Brief:
Copy out exactly the stretch of the listing below that begins at the line containing "Screen dimensions: 910x660" and ends at the line containing "Task: Sort by Bill Number column header", and copy nothing outside it.

Dataset content:
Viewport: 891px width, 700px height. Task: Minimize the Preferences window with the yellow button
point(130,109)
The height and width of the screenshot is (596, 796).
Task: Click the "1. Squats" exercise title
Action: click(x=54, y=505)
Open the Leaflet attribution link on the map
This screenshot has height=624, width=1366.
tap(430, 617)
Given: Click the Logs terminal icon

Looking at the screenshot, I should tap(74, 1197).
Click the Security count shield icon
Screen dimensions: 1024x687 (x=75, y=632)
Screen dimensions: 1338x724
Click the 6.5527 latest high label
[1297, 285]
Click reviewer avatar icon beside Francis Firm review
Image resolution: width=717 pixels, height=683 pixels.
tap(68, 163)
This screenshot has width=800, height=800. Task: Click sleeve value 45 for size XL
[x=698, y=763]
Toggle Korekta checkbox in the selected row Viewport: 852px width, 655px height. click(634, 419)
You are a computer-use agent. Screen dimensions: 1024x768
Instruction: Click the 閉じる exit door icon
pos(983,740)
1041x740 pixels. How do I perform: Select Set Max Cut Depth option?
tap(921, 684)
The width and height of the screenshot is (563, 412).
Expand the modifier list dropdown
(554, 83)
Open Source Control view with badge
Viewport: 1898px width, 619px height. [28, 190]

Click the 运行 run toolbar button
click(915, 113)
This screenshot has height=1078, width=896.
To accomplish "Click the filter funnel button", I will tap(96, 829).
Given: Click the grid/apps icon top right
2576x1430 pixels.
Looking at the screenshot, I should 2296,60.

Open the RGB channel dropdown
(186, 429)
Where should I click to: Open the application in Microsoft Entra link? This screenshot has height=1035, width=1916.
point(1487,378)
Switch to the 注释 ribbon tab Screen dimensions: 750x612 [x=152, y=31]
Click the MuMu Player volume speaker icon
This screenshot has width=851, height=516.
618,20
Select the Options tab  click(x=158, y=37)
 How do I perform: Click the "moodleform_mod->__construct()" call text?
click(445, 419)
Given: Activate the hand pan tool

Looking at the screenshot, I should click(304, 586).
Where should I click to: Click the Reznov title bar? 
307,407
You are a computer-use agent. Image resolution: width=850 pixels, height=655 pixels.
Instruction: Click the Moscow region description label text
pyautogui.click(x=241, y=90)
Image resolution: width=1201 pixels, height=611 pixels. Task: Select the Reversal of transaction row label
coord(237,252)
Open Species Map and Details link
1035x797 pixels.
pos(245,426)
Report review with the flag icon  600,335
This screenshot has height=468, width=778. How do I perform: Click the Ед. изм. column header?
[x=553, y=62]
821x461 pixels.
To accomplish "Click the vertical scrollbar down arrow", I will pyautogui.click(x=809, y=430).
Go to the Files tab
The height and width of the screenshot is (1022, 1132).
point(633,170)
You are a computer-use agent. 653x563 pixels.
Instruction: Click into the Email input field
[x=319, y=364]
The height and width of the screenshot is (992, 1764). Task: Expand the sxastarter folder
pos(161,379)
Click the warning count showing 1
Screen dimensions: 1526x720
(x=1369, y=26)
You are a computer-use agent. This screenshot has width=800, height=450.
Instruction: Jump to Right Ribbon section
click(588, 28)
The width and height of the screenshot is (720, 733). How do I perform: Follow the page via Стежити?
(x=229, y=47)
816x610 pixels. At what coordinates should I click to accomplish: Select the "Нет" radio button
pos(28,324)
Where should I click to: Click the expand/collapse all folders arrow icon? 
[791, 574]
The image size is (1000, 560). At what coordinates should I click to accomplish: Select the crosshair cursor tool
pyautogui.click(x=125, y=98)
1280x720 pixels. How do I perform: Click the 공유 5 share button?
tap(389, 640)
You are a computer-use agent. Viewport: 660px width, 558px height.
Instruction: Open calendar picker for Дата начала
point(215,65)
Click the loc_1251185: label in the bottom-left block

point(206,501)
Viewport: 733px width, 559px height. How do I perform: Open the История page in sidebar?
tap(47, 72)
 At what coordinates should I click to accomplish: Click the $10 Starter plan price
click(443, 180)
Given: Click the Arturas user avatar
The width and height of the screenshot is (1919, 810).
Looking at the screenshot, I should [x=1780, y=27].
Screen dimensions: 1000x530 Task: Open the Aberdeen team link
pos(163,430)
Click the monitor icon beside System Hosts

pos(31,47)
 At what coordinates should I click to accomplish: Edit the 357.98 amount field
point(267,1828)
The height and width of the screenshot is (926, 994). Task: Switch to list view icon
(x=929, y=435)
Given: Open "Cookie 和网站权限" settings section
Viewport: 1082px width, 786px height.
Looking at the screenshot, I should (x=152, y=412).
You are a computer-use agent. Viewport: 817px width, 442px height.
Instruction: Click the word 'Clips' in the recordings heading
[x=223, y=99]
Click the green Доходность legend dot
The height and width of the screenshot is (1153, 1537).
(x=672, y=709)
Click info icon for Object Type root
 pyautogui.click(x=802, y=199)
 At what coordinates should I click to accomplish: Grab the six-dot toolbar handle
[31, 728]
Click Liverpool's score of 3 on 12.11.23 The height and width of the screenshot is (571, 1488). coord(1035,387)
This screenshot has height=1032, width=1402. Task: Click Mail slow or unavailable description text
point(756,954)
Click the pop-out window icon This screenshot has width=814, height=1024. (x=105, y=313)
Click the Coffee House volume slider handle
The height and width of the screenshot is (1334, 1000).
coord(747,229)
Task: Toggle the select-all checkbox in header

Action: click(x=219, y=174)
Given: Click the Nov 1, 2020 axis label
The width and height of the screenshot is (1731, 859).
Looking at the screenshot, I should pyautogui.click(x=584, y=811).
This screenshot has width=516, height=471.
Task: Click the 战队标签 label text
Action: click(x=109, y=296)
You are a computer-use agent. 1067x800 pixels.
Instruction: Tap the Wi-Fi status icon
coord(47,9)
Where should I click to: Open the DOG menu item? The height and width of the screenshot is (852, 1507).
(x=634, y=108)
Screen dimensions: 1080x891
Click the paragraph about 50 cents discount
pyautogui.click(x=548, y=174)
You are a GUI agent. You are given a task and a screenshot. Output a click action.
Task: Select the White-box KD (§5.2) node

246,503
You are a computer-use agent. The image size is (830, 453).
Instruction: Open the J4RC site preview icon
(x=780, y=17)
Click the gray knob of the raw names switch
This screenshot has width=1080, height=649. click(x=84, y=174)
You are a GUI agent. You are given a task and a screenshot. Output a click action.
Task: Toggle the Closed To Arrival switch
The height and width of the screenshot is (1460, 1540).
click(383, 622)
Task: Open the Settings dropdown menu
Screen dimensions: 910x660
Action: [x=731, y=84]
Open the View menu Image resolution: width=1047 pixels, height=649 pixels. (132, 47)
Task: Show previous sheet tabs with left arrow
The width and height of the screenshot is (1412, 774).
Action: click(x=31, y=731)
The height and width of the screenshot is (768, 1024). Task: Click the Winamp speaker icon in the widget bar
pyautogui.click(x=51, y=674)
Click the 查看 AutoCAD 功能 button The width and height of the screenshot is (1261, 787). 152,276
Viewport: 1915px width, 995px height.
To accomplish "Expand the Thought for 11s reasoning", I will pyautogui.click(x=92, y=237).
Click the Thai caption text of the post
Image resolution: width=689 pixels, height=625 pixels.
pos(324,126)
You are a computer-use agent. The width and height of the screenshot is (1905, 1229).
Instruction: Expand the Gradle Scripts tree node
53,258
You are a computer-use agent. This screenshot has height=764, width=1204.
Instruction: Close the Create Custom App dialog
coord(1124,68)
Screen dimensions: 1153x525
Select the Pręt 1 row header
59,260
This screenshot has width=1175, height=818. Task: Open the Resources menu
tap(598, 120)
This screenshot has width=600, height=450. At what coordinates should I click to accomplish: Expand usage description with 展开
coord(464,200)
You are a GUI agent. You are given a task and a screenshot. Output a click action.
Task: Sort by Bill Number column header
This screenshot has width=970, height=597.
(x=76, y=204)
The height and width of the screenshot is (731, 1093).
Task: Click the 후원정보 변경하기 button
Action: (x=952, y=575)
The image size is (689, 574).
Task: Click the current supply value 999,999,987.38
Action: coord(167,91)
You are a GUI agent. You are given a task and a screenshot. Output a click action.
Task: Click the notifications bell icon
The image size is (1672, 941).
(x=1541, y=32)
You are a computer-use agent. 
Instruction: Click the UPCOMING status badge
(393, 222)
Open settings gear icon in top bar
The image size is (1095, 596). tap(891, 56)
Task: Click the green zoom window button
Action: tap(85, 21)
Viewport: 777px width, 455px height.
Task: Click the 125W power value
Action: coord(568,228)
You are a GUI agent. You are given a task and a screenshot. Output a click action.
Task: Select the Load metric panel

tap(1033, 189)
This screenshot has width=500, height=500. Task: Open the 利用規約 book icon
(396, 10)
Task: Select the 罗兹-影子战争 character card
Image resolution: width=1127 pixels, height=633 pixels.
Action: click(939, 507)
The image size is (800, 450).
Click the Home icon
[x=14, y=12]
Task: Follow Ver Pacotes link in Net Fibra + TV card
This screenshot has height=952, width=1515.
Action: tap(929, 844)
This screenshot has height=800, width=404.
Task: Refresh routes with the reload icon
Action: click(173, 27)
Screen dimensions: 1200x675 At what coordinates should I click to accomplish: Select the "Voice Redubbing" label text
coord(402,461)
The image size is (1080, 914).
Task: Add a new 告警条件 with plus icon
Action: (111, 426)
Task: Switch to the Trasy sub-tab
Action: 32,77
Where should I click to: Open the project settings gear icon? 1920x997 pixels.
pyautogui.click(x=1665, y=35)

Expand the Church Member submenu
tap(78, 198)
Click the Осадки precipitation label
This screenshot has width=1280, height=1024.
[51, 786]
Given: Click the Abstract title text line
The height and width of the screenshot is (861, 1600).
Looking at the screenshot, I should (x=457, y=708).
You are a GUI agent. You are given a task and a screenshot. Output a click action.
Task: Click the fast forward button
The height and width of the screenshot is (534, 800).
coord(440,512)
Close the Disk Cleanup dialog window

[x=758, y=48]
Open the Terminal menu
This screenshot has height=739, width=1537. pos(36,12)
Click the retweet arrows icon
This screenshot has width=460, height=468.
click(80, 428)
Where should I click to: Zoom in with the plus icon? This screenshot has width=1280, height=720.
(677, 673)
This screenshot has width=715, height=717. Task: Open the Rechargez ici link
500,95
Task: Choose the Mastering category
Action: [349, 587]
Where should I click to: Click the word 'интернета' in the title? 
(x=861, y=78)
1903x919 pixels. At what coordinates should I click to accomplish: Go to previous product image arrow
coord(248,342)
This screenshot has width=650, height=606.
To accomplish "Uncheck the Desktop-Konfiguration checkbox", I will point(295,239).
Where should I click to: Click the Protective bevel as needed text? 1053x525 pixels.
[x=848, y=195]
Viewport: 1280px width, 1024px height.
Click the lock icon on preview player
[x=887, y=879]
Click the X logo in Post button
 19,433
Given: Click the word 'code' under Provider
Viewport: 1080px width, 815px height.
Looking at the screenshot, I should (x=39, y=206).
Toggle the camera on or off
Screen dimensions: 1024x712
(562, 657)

Completed exercise:
Screen dimensions: 910x660
Action: [x=731, y=84]
Open the View menu Image resolution: width=1047 pixels, height=649 pixels. (132, 47)
Task: Show previous sheet tabs with left arrow
The width and height of the screenshot is (1412, 774).
Action: click(x=31, y=731)
The height and width of the screenshot is (768, 1024). Task: Click the Winamp speaker icon in the widget bar
pyautogui.click(x=51, y=674)
Click the 查看 AutoCAD 功能 button The width and height of the screenshot is (1261, 787). 152,276
Viewport: 1915px width, 995px height.
To accomplish "Expand the Thought for 11s reasoning", I will pyautogui.click(x=92, y=237).
Click the Thai caption text of the post
Image resolution: width=689 pixels, height=625 pixels.
pos(324,126)
You are a computer-use agent. The width and height of the screenshot is (1905, 1229).
Instruction: Expand the Gradle Scripts tree node
53,258
You are a computer-use agent. This screenshot has height=764, width=1204.
Instruction: Close the Create Custom App dialog
coord(1124,68)
Screen dimensions: 1153x525
Select the Pręt 1 row header
59,260
This screenshot has width=1175, height=818. Task: Open the Resources menu
tap(598, 120)
This screenshot has width=600, height=450. At what coordinates should I click to accomplish: Expand usage description with 展开
coord(464,200)
You are a GUI agent. You are given a task and a screenshot. Output a click action.
Task: Sort by Bill Number column header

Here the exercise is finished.